A research team from the NYU Tandon School of Engineering has published a study that uncovers vulnerabilities in the production of carbon fiber reinforced 3D printed parts. The vulnerability is not related to the strength of the parts, but rather in protecting their toolpaths and preventing counterfeit parts.
The ability to 3D print carbon fiber reinforced polymers is creating numerous exciting applications across the aerospace and industrial sectors, among others. The materials are advantageous for many reasons, but their strength-to-weight ratios and durability are most notable. 3D printing, on its side, has enabled far more design freedom for composite materials than was previously possible, and many are now exploiting or exploring the benefits of 3D printing fiber reinforced polymer parts.
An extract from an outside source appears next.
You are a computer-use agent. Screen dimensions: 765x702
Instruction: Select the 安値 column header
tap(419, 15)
However, the process of 3D printing these materials, and specifically the extrusion-based process, can actually reveal the construction of the part and its design. With digital fabrication processes, CAD files and printing toolpaths are valuable trade secrets, so addressing any vulnerabilities is important.
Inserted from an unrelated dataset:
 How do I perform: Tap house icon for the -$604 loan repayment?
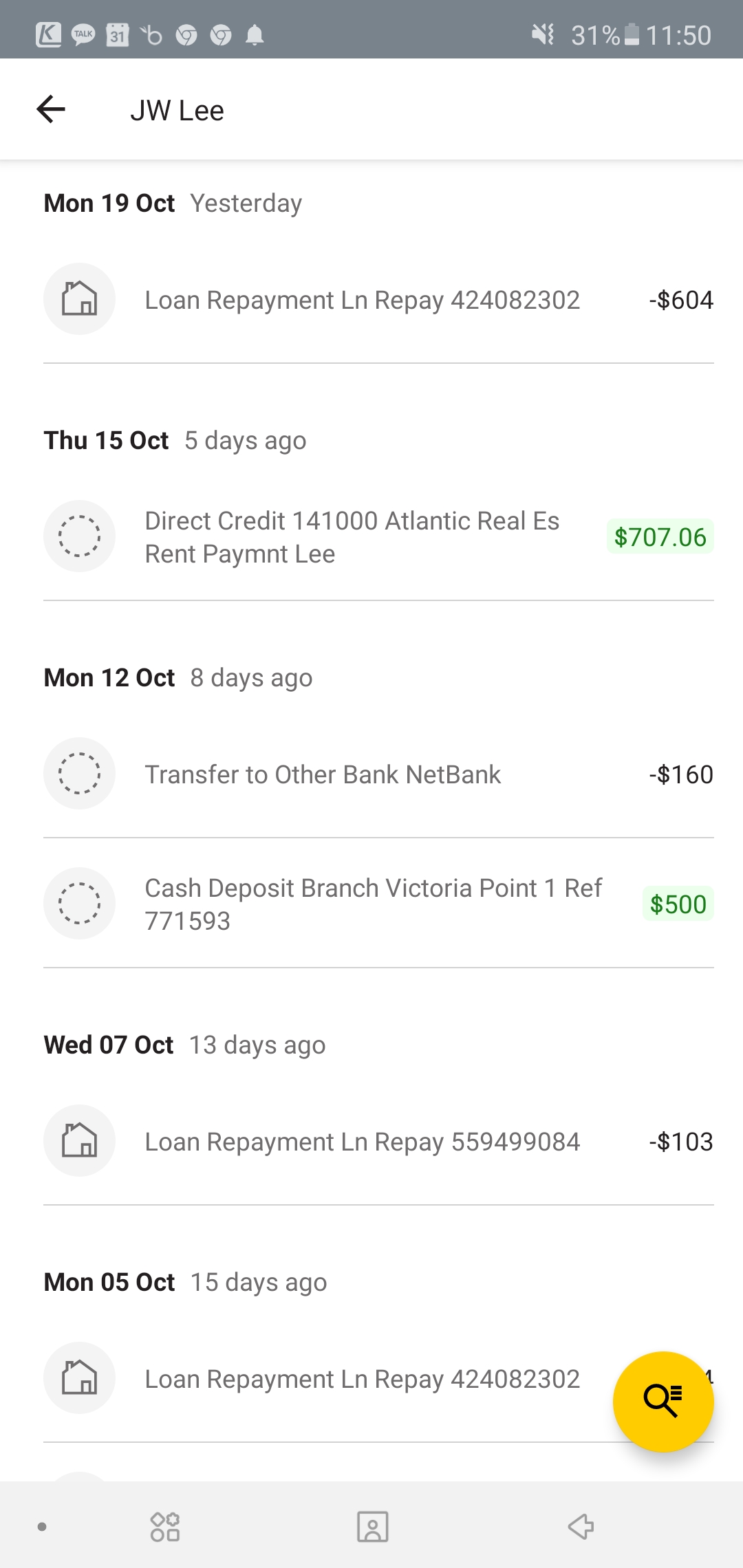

The research coming out of NYU Tandon School of Engineering, which is led by Department of Mechanical and Aerospace Engineering profressor Nikhil Gupta, shows that these toolpaths can be easily reproduced using machine learning tools and CT scanning. This means that part designs could be uncovered, stolen and replicated.
The study, recently published in the journal Composites Science and Technology, demonstrates how these toolpaths can be replicated and 3D printed fiber reinforced parts can be reverse engineered. In the study, the method was demonstrated with a glass fiber composite part, which underwent a CT scan. Machine learning tools were then applied to the microstructures of the scanned model, and the final replicated part reportedly had a dimensional accuracy within one-third of 1% of the original part.
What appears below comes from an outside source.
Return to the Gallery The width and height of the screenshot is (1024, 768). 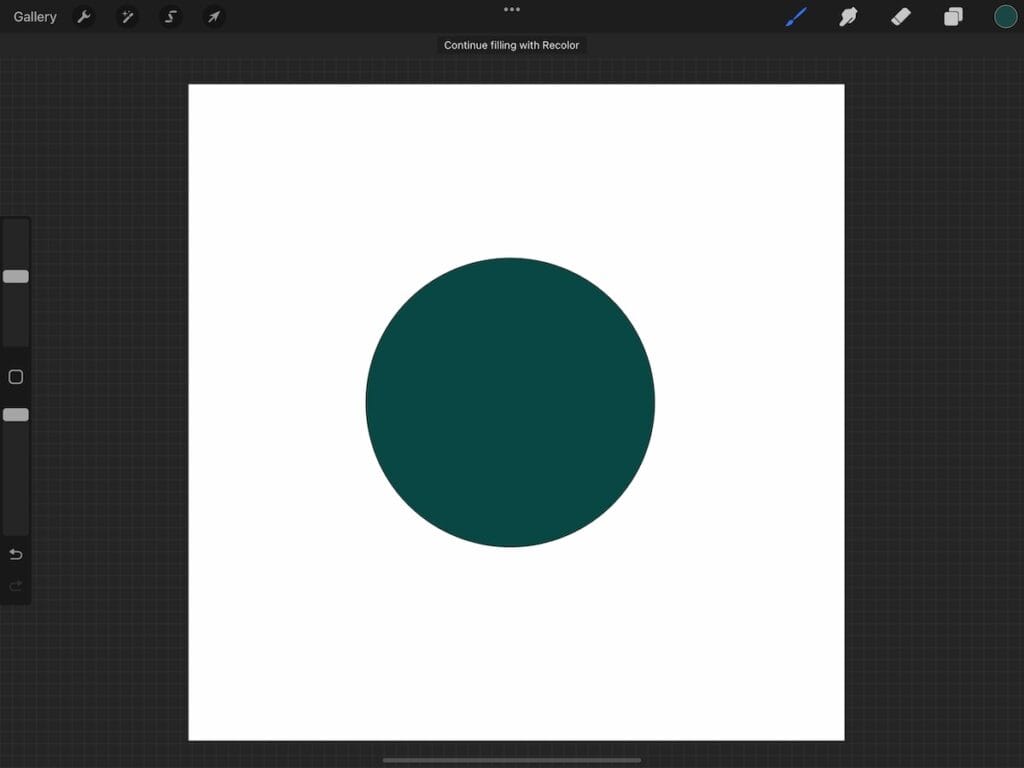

Essentially, the research demonstrates that the direction of the 3D printing toolpaths can be uncovered by analyzing the printed part’s fiber orientation using micro-CT scanning. Machine learning algorithms were programmed to predict the fiber orientation of any fiber-reinforced 3D printed part. These algorithms were validated by the team on cylinder and square-shaped models with less than 0.5° error.
“Machine learning methods are being used in design of complex parts but, as the study shows, they can be a double-edged sword, making reverse engineering also easier,” explained Gupta. “The security concerns should also be a consideration during the design process and unclonable toolpaths should be developed in the future research.”
The study highlights an IP vulnerability that is inherent in the composite 3D printing process with the aim of better preparing part manufacturers in industries like aerospace, which stringently protect their IP and part designs for security and other reasons.